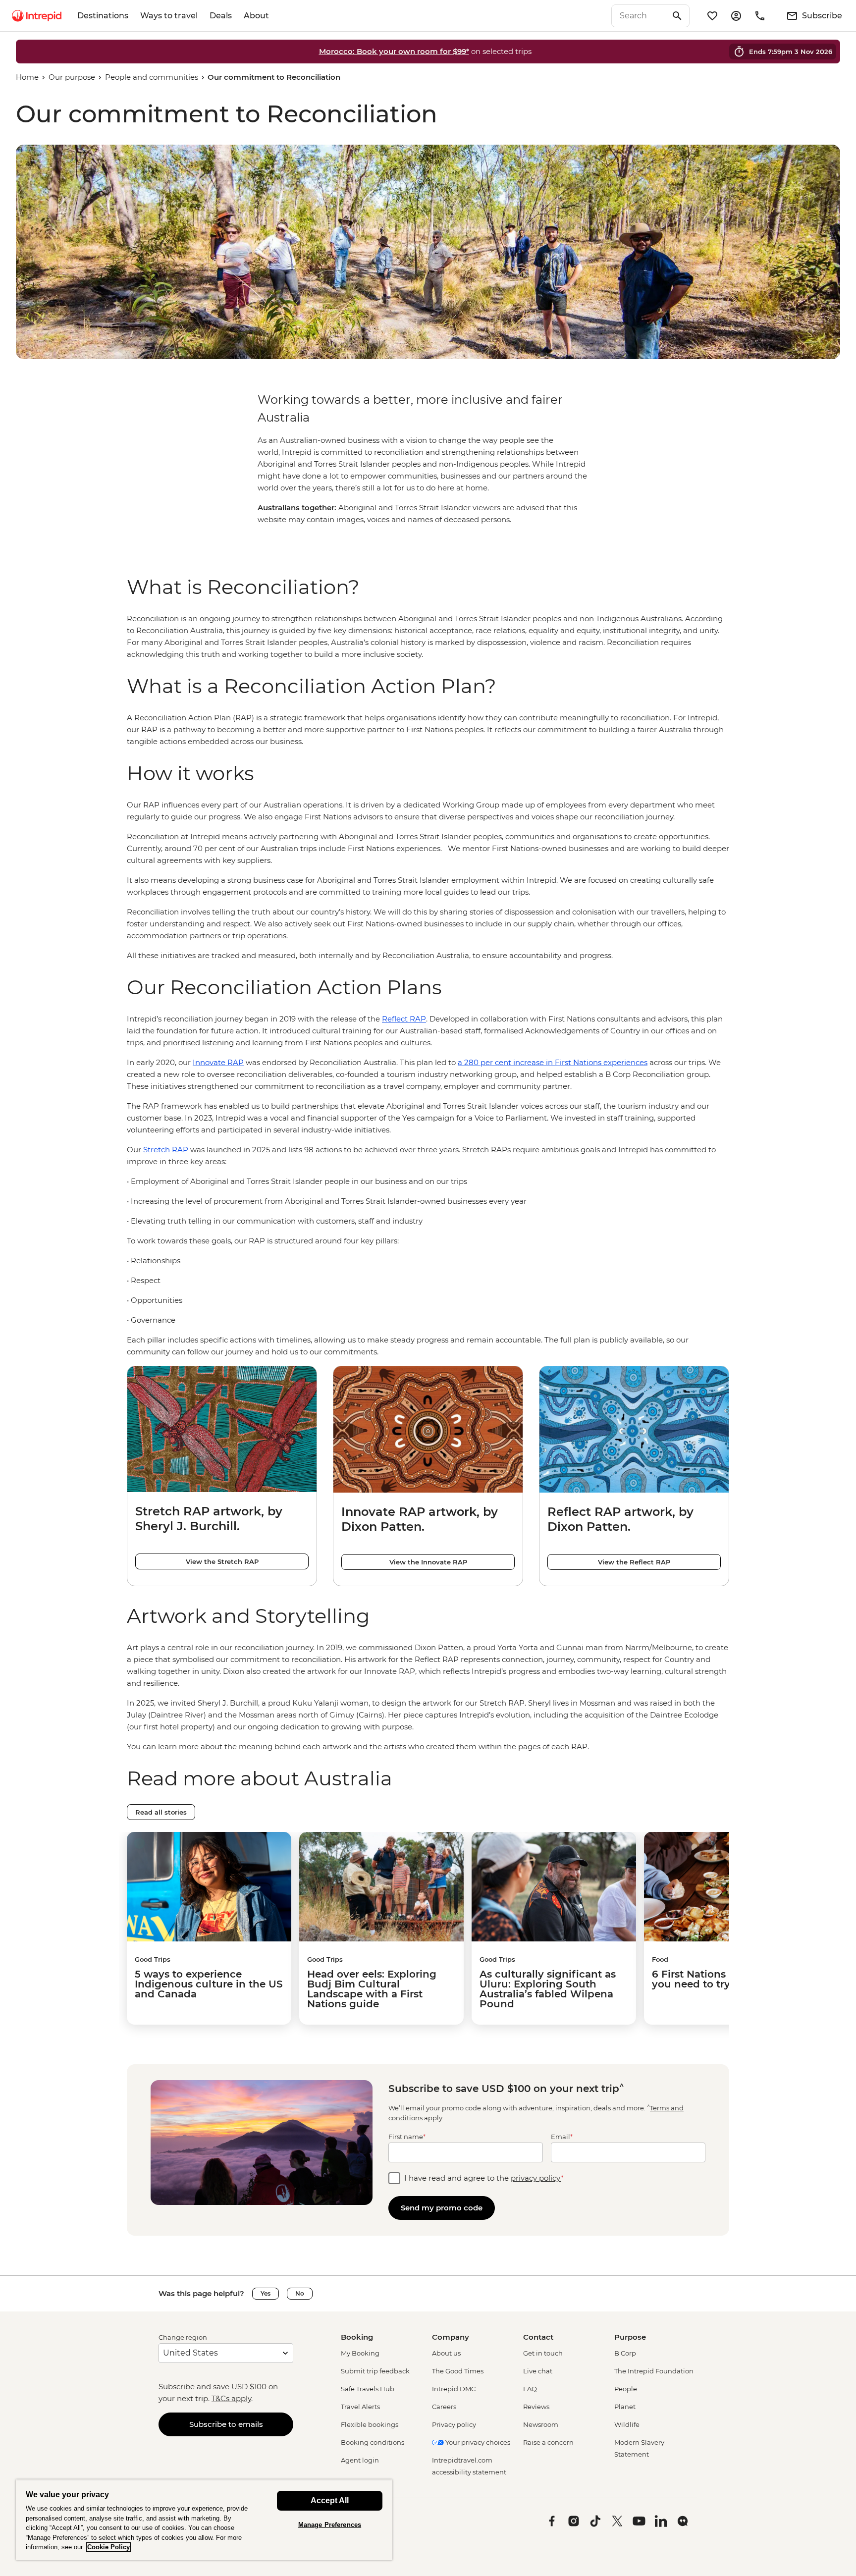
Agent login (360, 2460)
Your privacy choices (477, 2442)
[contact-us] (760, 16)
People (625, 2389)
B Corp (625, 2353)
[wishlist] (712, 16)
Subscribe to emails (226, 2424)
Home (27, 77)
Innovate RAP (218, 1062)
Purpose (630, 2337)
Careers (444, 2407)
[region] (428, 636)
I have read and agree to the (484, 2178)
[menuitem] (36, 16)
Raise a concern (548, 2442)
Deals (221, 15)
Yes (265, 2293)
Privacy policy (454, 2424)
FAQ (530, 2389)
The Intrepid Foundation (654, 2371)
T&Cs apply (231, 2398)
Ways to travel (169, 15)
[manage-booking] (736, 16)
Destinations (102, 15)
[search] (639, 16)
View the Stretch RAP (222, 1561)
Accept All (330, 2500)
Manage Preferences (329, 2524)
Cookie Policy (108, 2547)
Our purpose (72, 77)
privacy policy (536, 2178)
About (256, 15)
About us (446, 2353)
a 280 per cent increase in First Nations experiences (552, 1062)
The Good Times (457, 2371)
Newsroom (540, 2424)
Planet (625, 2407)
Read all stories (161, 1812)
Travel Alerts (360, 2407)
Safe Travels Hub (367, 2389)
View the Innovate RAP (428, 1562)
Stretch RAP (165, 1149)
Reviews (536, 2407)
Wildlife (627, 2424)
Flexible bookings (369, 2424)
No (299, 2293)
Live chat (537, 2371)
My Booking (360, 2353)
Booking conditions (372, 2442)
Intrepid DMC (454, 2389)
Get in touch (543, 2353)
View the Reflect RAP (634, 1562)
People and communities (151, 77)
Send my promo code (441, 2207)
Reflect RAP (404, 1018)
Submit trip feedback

What you need to do → Print the material above word for word, first line through the line with "Yes (265, 2293)", and leave every picture out.

Exercise answer →
Agent login (360, 2460)
Your privacy choices (477, 2442)
[contact-us] (760, 16)
People (625, 2389)
B Corp (625, 2353)
[wishlist] (712, 16)
Subscribe to emails (226, 2424)
Home (27, 77)
Innovate RAP (218, 1062)
Purpose (630, 2337)
Careers (444, 2407)
[region] (428, 636)
I have read and agree to the (484, 2178)
[menuitem] (36, 16)
Raise a concern (548, 2442)
Deals (221, 15)
Yes (265, 2293)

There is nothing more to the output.